→ **Requirement**
Write out, word for word, only the data from its first line to the line containing "Click the flag".

● ● ● ● ● ● ●

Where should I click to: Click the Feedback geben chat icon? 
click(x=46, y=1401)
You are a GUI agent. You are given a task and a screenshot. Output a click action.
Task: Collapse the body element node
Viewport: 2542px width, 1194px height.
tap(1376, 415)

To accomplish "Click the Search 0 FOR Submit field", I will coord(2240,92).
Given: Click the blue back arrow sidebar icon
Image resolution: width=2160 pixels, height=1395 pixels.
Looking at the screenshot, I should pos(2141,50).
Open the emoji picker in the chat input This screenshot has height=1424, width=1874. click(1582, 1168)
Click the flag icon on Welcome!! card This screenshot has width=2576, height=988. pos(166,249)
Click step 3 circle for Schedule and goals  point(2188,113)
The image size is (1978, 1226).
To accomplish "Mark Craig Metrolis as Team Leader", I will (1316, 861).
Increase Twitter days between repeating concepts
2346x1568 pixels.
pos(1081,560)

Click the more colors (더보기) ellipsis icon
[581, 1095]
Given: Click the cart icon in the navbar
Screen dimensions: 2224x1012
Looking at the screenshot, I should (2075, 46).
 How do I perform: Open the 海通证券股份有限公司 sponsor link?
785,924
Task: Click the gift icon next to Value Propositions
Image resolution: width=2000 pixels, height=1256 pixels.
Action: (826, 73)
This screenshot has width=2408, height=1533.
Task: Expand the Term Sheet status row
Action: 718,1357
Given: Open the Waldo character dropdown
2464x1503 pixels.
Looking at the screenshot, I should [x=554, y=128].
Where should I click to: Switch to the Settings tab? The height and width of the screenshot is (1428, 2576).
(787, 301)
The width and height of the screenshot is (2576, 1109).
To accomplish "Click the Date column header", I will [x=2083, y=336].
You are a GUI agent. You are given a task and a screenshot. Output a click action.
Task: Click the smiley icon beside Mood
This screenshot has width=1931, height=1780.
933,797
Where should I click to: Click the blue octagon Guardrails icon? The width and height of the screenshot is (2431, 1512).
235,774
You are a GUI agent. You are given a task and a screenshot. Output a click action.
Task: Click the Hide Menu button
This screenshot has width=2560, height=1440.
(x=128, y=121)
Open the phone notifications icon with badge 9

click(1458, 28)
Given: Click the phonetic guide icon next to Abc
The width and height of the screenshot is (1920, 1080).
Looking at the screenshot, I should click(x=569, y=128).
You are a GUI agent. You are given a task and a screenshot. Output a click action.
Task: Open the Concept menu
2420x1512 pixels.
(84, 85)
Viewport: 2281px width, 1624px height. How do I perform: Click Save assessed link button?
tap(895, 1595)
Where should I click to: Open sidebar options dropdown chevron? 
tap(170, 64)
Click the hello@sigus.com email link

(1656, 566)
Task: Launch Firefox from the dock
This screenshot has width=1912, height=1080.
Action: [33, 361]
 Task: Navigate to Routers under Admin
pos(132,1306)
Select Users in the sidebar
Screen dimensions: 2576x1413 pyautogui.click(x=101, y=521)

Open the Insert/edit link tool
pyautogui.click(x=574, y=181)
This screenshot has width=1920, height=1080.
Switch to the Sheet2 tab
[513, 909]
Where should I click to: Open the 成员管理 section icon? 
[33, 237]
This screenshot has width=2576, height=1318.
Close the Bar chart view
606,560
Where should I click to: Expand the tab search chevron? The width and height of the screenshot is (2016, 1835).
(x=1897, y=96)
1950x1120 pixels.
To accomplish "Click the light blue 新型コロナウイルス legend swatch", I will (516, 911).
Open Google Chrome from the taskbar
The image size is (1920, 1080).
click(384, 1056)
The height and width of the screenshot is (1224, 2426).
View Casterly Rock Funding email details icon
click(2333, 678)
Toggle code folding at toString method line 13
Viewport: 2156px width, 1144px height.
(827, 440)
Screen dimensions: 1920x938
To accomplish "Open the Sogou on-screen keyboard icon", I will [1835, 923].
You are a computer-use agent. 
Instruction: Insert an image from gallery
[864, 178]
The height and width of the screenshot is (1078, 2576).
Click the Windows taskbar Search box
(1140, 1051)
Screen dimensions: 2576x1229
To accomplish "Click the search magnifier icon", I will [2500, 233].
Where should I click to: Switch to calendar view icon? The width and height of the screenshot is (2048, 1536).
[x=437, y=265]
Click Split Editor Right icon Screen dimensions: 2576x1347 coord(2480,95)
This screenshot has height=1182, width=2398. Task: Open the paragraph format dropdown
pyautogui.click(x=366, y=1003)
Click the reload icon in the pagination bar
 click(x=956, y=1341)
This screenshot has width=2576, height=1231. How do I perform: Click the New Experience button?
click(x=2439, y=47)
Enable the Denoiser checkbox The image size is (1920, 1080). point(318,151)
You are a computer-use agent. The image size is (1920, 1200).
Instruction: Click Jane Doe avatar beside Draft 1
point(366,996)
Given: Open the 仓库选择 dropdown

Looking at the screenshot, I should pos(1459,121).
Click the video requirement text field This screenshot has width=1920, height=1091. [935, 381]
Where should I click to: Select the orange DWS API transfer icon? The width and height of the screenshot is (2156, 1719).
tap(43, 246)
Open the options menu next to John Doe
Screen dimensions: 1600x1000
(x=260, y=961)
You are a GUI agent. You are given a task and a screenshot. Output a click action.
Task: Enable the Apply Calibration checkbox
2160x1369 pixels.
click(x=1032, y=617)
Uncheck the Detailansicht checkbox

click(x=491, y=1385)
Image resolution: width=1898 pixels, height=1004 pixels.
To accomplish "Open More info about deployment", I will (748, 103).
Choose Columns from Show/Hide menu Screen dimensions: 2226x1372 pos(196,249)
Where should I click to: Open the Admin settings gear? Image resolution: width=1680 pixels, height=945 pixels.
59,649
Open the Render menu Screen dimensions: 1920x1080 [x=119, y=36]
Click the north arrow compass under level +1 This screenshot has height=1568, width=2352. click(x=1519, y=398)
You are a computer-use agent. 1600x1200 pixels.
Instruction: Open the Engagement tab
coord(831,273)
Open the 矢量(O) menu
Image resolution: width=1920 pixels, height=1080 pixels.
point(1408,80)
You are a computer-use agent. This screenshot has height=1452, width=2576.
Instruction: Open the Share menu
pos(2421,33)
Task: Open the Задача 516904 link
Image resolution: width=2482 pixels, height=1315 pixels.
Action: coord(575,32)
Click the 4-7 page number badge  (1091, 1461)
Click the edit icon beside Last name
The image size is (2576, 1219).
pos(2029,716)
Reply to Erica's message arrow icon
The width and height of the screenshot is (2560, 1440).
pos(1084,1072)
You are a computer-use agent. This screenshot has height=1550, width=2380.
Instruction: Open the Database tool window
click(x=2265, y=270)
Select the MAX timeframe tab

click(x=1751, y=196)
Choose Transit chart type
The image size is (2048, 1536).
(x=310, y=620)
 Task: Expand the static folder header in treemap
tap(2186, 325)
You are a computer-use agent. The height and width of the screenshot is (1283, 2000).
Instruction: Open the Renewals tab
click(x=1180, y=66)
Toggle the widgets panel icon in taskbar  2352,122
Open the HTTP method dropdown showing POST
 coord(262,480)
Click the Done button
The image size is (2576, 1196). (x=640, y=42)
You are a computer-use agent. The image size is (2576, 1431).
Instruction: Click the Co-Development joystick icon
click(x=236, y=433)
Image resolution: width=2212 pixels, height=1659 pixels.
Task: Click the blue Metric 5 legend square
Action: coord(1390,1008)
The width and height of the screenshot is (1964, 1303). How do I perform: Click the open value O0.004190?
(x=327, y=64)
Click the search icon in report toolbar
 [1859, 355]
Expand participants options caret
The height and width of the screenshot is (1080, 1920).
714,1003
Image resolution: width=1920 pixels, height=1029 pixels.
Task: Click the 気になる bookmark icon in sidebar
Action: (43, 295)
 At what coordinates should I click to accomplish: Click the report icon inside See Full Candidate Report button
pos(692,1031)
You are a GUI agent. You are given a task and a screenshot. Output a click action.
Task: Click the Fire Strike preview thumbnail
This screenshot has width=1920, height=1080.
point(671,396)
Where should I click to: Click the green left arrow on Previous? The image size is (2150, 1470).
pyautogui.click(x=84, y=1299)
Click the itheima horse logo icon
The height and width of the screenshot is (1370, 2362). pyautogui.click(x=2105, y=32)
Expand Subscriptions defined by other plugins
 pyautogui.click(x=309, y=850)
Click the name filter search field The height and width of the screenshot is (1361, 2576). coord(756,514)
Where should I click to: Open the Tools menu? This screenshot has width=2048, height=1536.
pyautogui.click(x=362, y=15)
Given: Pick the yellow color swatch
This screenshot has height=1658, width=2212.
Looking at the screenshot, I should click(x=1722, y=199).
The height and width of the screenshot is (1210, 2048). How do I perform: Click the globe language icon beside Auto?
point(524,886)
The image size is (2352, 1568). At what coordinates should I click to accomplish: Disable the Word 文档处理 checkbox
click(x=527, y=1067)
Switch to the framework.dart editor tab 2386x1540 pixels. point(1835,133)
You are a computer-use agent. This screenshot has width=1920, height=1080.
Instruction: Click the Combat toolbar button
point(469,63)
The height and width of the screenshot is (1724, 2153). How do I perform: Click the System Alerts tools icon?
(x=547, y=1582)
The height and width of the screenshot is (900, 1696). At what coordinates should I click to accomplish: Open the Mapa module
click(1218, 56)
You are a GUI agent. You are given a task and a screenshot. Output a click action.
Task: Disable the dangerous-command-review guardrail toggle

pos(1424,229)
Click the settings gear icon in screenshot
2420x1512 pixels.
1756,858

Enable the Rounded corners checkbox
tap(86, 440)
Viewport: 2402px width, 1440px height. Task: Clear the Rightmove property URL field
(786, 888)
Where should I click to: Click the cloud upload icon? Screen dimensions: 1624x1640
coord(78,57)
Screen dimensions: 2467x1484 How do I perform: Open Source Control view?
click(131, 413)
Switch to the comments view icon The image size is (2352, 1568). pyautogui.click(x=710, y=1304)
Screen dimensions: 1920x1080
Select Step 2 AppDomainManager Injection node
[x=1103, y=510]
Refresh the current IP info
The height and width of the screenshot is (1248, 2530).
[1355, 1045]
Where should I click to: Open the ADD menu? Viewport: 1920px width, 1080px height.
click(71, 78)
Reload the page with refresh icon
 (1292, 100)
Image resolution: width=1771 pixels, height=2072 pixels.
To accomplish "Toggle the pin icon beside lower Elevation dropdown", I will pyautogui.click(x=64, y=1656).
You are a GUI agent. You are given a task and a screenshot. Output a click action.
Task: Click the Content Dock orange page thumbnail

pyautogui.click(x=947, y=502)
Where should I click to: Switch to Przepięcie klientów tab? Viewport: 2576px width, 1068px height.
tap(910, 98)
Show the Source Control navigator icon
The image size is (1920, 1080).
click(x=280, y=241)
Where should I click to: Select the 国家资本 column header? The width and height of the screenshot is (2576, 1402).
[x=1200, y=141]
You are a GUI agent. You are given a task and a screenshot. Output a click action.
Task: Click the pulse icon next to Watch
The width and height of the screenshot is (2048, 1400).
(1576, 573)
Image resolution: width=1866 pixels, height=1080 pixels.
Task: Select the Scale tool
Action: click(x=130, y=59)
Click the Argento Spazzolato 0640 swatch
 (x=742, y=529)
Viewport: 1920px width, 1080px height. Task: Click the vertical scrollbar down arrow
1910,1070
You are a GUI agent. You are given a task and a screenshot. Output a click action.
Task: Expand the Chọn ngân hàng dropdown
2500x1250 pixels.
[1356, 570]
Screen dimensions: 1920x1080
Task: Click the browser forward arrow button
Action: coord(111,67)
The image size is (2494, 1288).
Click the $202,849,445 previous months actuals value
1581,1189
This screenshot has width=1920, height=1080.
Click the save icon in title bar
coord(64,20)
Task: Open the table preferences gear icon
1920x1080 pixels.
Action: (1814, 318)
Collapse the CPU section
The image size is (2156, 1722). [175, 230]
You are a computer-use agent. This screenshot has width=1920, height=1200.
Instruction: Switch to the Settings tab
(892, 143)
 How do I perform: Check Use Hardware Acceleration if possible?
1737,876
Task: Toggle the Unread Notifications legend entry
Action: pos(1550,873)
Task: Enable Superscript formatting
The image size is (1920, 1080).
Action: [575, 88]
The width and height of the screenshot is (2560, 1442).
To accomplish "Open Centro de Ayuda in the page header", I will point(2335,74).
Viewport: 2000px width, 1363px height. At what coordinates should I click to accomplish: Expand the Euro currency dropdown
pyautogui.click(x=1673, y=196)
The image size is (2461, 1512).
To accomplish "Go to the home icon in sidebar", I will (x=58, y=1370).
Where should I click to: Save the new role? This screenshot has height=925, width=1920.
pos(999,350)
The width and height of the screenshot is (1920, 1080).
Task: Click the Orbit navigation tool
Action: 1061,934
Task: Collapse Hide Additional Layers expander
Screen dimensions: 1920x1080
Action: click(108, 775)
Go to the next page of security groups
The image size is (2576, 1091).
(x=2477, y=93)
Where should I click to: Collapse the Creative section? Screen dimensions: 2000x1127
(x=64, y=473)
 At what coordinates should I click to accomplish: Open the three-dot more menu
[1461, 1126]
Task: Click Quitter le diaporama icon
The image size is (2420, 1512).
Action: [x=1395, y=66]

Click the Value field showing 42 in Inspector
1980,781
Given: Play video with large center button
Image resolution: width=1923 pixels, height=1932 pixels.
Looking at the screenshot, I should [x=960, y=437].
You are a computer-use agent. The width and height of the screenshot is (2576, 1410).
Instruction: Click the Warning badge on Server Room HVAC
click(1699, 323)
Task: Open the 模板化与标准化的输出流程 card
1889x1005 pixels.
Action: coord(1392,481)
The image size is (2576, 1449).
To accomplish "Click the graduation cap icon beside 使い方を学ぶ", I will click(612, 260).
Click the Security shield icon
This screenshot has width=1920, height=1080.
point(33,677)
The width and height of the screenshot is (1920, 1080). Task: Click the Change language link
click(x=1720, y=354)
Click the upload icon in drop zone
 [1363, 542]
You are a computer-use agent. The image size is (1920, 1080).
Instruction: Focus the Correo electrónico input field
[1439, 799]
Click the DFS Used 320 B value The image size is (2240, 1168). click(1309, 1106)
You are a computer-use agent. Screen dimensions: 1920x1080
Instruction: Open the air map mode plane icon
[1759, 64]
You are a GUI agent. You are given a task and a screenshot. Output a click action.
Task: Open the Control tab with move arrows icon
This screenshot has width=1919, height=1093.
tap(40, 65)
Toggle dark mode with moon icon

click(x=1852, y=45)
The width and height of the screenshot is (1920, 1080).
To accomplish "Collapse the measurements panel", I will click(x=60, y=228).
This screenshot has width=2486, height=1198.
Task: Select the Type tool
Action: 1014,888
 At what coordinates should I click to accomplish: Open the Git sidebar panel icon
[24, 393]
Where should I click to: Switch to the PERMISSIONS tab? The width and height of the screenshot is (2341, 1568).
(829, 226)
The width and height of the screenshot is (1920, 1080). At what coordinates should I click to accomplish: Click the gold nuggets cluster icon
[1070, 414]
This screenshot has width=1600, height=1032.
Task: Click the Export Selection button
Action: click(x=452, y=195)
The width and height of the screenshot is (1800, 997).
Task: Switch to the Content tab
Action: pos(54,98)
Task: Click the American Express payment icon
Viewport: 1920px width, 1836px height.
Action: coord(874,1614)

● ● ● ● ● ● ●

→ **Answer for this exercise**
Where should I click to: Click the Feedback geben chat icon? 
click(x=46, y=1401)
You are a GUI agent. You are given a task and a screenshot. Output a click action.
Task: Collapse the body element node
Viewport: 2542px width, 1194px height.
tap(1376, 415)

To accomplish "Click the Search 0 FOR Submit field", I will coord(2240,92).
Given: Click the blue back arrow sidebar icon
Image resolution: width=2160 pixels, height=1395 pixels.
Looking at the screenshot, I should pos(2141,50).
Open the emoji picker in the chat input This screenshot has height=1424, width=1874. click(1582, 1168)
Click the flag icon on Welcome!! card This screenshot has width=2576, height=988. pos(166,249)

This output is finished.